What's known? Abie Flaxman showed me a proof that determining if there is a perfect solution (that cuts no edges) is NP-hard. But perhaps mileage can be made by adding additional assumptions about the data. Also, in some sense, the extra information we have (the edges) should only be helping us in getting closer to the true target function. So, perhaps one could use a measure that studies how much this edge information is helping in terms of getting us closer to the target function than we would be if we didn't have the connected unlabeled data.
Co-training with linear separators.
- Motivated by: Tom Mitchell's talk, co-training. A more general version of (1).
- Submitted by: Avrim Blum
The problem: Given a set S_1 of labeled and unlabeled examples in n-dimensional space, and another set S_2 of labeled and unlabeled examples in n-dimensional space. The goal is to find a good linear separator h_1 for S_1, and another good linear separator h_2 for S_2, but there is a catch: each unlabeled point x in S_1 is associated with some unlabeled point f(x) in S_2. We add a penalty to hypotheses (h_1, h_2) for each x in S_1 such that h_1(x) != h_2(f(x)).
Where is this coming from? This is the co-training problem discussed in Tom Mitchell's talk, where we are explicitly using linear separators as decision boundaries. In Tom's talk, a "soft" version of this was considered, which allowed gradient-descent to be used for finding a local optimum of the objective function.
What's known? This is a harder problem than problem (1) above, because having f(x)=f(y) is like having examples x and y connected by an edge, and having f(x) and f(y) have a disjoint set of nonzero coordinates is like having them not be connected by an edge.
Nonetheless, it would be interesting to be able to give some kind of performance guarantee, perhaps making some assumptions about the data. For example, the assumption of "independence given the label" made in [Blum-Mitchell98] is like an assumption that the function f is a random matching subject to only connecting points on the same side of the target function.
Pinned random fields.
- Motivated by: MRF formulations of problems in learning and vision. general version of (1).
- Submitted by: John Lafferty
The problem: Given a weighted graph, we consider +1/-1 labelings of the nodes where some fixed subset is "pinned" to +1, and some other set is "pinned" to -1. The energy E(x) of such a labeling is the weighted sum over all pairwise distances (x_i - x_j)^2, and the random field is given by the Gibbs distribution p(x) = exp(-beta * H(x))/Z, where the normalizing constant Z involves the sum over all pinned configurations. Question: Can Z be efficiently approximated? Can the marginal probability p(x_i) be computed? Possibly in the "zero temperature limit" beta -> infty?
Where is this coming from? The discrete random field formulation in vision and machine learning usually computes MAP solutions, which correspond to st-mincuts. But there may be lots of these cuts, and they're sensitive to small changes in the graph. Computing the marginal p(x_i) averages over many cuts, and would give the Bayes classifier for labeling a single example rather than the entire collection.

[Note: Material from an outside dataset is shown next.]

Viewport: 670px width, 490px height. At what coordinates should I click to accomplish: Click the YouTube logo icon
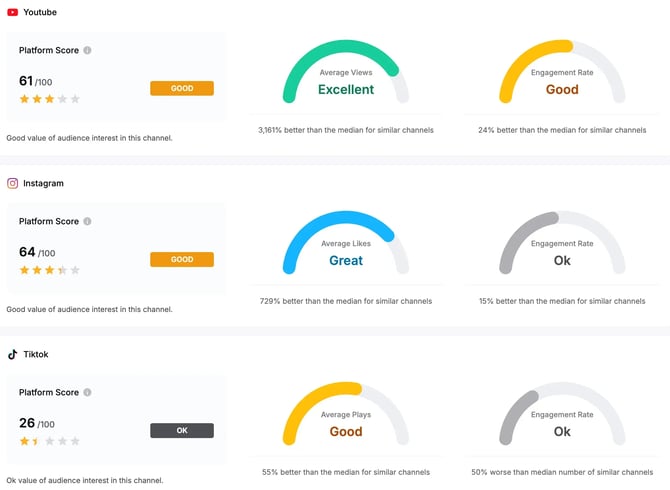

What's known? Apparently not much is known about this problem, even in the zero temperature limit, which corresponds to averaging over st-mincuts. The Jerrum-Sinclair sampling scheme for the Ising model does not appear to extend to this case. The problem is not even known to be NP-hard. Note: These problems disappear in the "relaxation" to non-integral x_i values, corresponding to Gaussian random fields, where the partition function is computed as a determinant. This approach has recently been exploited in machine learning.